A distanza di otto anni dalla prima elezione di Trump, se venisse rieletto, la guerra tra Ucraina e Russia rappresenterebbe una sfida importante. È possibile notare che il tycoon non scenderà a compromessi con la Russia. Le sue decisioni, prese sotto un approccio isolazionista, però, potrebbero effettivamente cambiare il corso della guerra in Ucraina. Trump potrebbe compromettere le relazioni con gli alleati occidentali, dando così un vantaggio all’amministrazione russa nel proseguire la sua agenda.
La guerra in Ucraina
Un secondo mandato di Trump segnerebbe un totale cambio di rotta rispetto alle politiche attuali di Joe Biden. Dallo scoppio della guerra nel 2022, gli Stati Uniti e gli alleati della Nato sono stati i principali sostenitori di Kiev. Tuttavia, il tycoon potrebbe togliere il sostegno all’Ucraina. Sono molti, infatti, i repubblicani sostenitori di Trump che si chiedono perché sia nell’interesse nazionale degli Usa investire armi e finanziamenti in questa guerra.
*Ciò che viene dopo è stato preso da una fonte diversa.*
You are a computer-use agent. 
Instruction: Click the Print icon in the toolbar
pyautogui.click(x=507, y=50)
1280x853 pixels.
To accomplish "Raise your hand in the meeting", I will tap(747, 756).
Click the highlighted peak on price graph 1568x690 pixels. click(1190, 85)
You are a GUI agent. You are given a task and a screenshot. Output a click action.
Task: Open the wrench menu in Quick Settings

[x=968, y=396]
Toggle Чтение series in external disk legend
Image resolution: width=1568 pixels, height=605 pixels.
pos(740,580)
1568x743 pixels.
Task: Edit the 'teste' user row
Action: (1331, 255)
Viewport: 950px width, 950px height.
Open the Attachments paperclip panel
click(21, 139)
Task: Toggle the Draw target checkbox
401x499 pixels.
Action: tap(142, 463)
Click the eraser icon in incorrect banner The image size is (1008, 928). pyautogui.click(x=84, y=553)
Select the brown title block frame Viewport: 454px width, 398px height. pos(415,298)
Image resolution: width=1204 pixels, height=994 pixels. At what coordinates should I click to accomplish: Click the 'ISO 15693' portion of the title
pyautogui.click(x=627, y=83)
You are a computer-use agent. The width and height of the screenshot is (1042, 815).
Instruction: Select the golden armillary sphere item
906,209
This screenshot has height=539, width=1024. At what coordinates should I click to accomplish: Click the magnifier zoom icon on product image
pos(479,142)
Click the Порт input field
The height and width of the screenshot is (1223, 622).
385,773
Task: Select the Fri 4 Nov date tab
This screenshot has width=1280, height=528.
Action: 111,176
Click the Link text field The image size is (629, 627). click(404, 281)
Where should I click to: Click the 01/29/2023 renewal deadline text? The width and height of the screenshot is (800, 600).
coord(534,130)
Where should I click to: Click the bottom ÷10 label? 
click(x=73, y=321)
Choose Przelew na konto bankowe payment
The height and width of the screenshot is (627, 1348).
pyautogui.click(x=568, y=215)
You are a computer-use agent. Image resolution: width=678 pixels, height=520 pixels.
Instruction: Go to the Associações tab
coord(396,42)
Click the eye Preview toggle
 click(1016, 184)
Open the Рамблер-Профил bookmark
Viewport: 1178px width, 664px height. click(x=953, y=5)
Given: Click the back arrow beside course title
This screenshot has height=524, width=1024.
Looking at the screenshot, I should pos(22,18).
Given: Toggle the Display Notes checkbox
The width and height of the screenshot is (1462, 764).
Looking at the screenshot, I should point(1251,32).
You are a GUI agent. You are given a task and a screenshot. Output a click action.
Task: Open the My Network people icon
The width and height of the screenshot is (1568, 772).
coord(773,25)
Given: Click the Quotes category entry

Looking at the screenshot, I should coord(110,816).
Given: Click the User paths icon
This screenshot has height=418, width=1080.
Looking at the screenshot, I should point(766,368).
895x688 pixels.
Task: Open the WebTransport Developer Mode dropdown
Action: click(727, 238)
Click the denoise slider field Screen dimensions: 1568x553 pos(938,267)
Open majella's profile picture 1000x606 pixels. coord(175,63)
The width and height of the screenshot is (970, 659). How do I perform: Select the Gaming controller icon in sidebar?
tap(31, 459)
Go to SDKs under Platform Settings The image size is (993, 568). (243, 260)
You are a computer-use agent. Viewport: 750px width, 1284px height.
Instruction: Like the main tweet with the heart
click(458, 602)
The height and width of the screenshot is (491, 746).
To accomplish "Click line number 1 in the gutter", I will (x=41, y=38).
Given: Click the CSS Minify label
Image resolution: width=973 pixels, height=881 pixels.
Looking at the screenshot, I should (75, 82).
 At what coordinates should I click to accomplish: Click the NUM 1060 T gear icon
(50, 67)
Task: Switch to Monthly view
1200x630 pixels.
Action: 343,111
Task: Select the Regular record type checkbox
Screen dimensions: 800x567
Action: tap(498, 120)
Il candidato repubblicano ha criticato diverse volte gli aiuti militari statunitensi all’Ucraina.
Durante un recente incontro, il presidente ucraino, Volodymyr Zelensky, e Trump hanno discusso il piano di vittoria di Zelensky. In seguito alla riunione, Trump ha evidenziato i suoi “ottimi rapporti” sia con Putin che con Zelensky indicando infatti un eventuale impegno verso la diplomazia. Ha anche affermato che avrebbe risolto la guerra (anche rapidamente) se fosse stato eletto presidente:
Entrambi vogliamo vedere questa fine, ed entrambi vogliamo vedere un accordo equo. Dovrebbe finire e il presidente (Zelensky) vuole che finisca, e sono sicuro che il presidente Putin vuole che finisca e questa è una buona combinazione.
Dopo il suo ritorno da Washington, il leader ucraino ha annunciato che “Trump gli ha assicurato che sosterrà l’Ucraina”. Secondo gli analisti, i termini che saranno discussi con Trump potrebbero non corrispondere alle condizioni sperate da Kiev. Nonostante l’ottimismo espresso da Zelensky, il suo piano prevede un approccio che non include i negoziati con la Russia. Come annunciato successivamente, il piano prevede soprattutto il sostegno degli alleati all’Ucraina per porre fine alla guerra “entro e non oltre” il 2025.
In un recente intervento al Pbd Podcast, Trump ha chiarito le sue posizioni sul conflitto:
Mi dispiace molto per quelle persone, ma non avrebbe mai dovuto permettere che quella guerra iniziasse… quella guerra è una sconfitta. E questo non significa che non voglio aiutarlo perché mi sento molto male per quelle persone. Non avrebbe mai dovuto lasciare che quella guerra iniziasse.